* begin Material supplied *
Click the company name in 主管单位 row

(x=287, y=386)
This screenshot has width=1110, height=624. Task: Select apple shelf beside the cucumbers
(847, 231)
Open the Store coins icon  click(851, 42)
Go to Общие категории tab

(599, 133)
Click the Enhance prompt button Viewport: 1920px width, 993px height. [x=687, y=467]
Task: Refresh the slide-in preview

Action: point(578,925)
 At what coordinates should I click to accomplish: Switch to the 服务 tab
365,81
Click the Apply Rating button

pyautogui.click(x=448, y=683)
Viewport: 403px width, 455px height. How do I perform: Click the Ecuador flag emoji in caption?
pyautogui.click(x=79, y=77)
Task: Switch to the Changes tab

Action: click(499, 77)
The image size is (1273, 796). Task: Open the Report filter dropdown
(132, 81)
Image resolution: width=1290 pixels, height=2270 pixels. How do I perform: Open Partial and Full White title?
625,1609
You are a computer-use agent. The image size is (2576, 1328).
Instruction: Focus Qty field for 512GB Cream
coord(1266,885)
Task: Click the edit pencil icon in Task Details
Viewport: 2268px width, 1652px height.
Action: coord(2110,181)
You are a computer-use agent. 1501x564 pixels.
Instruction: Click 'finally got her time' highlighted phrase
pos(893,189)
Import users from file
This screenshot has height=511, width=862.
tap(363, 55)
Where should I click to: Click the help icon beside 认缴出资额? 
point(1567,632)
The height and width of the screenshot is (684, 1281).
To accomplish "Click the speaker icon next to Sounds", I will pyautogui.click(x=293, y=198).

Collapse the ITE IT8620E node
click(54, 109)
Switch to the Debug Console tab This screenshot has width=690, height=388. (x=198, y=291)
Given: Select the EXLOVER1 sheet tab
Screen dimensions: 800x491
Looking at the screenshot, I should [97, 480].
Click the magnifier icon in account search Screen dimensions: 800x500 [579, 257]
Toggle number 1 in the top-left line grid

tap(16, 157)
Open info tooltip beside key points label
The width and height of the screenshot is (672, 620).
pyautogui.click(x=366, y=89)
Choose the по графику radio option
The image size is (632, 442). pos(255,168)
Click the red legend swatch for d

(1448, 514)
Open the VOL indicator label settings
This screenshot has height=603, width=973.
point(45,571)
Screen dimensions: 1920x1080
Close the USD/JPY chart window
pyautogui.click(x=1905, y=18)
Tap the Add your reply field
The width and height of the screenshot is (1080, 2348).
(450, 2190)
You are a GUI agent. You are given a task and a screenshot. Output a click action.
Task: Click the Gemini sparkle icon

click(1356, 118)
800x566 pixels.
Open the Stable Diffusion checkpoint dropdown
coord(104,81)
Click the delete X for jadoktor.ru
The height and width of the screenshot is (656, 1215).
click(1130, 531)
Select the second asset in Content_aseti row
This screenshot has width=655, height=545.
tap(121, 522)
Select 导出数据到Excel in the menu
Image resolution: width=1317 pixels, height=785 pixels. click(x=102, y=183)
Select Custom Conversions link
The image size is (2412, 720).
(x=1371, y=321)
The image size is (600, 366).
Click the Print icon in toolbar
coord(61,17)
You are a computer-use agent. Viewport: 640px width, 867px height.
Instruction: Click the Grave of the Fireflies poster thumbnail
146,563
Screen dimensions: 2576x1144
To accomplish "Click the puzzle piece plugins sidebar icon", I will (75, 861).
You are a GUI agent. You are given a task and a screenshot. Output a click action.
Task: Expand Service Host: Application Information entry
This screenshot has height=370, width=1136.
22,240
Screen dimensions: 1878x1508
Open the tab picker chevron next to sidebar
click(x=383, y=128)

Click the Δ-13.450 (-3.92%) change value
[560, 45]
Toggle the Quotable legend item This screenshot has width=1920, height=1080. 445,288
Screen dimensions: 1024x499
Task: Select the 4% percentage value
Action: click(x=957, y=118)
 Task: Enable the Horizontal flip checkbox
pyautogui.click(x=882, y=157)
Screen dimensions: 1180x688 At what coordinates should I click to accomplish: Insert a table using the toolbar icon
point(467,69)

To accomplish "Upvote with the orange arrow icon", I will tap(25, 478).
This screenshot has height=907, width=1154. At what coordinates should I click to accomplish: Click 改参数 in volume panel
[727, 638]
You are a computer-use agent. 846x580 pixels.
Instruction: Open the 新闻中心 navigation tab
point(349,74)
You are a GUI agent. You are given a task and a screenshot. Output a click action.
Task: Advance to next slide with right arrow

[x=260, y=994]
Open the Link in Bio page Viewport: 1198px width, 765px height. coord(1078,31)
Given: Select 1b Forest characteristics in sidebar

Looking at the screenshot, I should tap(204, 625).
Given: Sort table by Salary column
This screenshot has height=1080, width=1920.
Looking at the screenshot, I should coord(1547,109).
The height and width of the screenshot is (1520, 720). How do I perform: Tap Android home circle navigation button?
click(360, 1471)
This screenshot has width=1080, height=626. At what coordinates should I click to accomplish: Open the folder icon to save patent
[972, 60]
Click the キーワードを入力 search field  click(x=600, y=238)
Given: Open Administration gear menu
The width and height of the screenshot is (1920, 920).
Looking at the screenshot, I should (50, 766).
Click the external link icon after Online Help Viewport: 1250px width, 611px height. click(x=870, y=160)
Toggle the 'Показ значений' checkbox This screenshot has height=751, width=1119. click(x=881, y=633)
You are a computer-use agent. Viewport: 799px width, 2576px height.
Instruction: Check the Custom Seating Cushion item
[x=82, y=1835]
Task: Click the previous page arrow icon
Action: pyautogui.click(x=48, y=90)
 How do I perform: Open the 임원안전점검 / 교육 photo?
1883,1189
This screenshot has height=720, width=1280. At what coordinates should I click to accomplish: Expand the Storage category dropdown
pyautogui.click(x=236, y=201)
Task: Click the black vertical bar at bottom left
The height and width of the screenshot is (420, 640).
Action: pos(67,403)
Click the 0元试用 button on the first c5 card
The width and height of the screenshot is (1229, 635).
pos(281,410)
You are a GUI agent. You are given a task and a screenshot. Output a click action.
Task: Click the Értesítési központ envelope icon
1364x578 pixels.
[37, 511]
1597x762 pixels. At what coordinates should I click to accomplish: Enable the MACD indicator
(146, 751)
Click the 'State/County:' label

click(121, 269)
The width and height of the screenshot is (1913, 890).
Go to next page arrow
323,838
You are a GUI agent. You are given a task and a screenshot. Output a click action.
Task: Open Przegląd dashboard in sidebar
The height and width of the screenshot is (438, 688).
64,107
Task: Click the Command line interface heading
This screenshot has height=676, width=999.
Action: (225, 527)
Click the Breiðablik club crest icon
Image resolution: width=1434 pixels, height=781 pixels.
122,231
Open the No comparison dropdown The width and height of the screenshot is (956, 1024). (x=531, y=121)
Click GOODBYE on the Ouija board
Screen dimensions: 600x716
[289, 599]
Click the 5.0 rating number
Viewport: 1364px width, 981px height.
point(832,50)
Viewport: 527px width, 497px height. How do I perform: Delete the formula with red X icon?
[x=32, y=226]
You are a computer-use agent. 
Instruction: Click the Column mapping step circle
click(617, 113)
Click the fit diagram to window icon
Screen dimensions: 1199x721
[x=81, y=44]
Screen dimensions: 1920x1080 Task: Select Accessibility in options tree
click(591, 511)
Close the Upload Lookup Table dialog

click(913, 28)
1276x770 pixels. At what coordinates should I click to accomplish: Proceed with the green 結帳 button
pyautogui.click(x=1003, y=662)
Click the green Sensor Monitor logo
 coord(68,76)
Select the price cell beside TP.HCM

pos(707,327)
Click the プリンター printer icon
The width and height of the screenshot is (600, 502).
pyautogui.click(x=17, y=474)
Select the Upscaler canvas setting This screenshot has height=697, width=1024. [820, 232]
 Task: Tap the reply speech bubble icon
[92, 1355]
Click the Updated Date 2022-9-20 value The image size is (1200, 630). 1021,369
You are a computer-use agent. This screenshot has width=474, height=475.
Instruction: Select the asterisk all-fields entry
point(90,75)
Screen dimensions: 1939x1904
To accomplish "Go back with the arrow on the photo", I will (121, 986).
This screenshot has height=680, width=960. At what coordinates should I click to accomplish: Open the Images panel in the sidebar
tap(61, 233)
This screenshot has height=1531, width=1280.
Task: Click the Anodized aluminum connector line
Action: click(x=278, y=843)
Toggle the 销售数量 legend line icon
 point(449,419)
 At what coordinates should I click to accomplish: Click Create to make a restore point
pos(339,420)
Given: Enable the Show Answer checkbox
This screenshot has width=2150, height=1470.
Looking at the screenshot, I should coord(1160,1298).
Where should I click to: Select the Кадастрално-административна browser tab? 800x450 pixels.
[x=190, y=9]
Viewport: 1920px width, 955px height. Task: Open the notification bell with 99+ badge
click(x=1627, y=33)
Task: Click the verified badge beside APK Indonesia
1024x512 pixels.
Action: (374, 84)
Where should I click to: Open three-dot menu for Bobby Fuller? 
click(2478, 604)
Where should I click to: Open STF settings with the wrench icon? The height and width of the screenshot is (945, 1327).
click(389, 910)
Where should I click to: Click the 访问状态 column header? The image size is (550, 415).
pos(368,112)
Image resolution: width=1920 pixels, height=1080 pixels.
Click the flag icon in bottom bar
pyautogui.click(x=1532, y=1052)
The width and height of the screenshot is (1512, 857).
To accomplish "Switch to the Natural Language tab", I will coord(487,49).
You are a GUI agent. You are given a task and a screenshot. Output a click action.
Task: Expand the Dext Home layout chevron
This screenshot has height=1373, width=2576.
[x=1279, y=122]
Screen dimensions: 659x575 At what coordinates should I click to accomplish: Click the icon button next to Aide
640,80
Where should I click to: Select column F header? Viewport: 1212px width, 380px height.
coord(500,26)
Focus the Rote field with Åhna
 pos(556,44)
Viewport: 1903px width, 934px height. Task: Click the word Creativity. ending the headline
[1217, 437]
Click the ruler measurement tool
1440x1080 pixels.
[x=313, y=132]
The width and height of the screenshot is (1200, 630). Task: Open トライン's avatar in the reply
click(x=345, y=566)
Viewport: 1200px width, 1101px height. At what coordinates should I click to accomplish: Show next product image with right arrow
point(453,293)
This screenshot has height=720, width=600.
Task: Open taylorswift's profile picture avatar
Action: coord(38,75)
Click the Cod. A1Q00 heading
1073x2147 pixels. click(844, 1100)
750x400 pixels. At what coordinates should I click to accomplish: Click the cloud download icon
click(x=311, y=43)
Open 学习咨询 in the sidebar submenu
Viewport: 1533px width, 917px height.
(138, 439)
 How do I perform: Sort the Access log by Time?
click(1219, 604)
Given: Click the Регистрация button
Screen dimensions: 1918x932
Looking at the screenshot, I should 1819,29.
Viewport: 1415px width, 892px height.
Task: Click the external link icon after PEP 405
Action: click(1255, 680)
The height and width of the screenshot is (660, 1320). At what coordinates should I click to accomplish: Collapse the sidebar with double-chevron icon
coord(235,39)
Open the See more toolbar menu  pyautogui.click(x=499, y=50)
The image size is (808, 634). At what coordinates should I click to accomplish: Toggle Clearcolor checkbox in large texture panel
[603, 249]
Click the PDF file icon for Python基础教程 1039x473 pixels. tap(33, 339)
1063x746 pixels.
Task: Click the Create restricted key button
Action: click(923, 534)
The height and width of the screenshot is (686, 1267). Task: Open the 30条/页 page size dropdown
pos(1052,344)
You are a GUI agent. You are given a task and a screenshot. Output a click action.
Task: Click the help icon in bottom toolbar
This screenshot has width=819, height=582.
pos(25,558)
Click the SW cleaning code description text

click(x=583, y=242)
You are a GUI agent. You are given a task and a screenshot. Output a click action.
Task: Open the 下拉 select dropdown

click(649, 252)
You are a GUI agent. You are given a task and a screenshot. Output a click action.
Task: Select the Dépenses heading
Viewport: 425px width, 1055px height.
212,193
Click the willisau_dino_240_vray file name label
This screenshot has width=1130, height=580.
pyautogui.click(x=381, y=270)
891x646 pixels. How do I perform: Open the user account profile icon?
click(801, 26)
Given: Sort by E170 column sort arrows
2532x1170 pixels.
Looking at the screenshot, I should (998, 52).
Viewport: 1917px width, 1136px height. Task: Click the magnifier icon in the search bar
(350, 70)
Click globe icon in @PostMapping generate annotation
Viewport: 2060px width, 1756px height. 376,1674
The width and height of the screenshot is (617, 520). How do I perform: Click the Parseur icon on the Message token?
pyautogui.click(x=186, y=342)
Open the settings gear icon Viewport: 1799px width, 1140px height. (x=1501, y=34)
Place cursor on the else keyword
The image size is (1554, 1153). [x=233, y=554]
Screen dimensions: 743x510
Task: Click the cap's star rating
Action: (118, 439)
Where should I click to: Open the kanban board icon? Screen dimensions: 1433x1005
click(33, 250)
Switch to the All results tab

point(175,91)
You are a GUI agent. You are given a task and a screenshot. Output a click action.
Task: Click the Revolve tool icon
* end Material supplied *
- [Stated exercise]:
Copy the entries line for line, starting at the very first line and going on through the line that contains "Action: coord(2110,181)", including that line.

- [In response]:
Click the company name in 主管单位 row

(x=287, y=386)
This screenshot has width=1110, height=624. Task: Select apple shelf beside the cucumbers
(847, 231)
Open the Store coins icon  click(851, 42)
Go to Общие категории tab

(599, 133)
Click the Enhance prompt button Viewport: 1920px width, 993px height. [x=687, y=467]
Task: Refresh the slide-in preview

Action: point(578,925)
 At what coordinates should I click to accomplish: Switch to the 服务 tab
365,81
Click the Apply Rating button

pyautogui.click(x=448, y=683)
Viewport: 403px width, 455px height. How do I perform: Click the Ecuador flag emoji in caption?
pyautogui.click(x=79, y=77)
Task: Switch to the Changes tab

Action: click(499, 77)
The image size is (1273, 796). Task: Open the Report filter dropdown
(132, 81)
Image resolution: width=1290 pixels, height=2270 pixels. How do I perform: Open Partial and Full White title?
625,1609
You are a computer-use agent. The image size is (2576, 1328).
Instruction: Focus Qty field for 512GB Cream
coord(1266,885)
Task: Click the edit pencil icon in Task Details
Viewport: 2268px width, 1652px height.
Action: coord(2110,181)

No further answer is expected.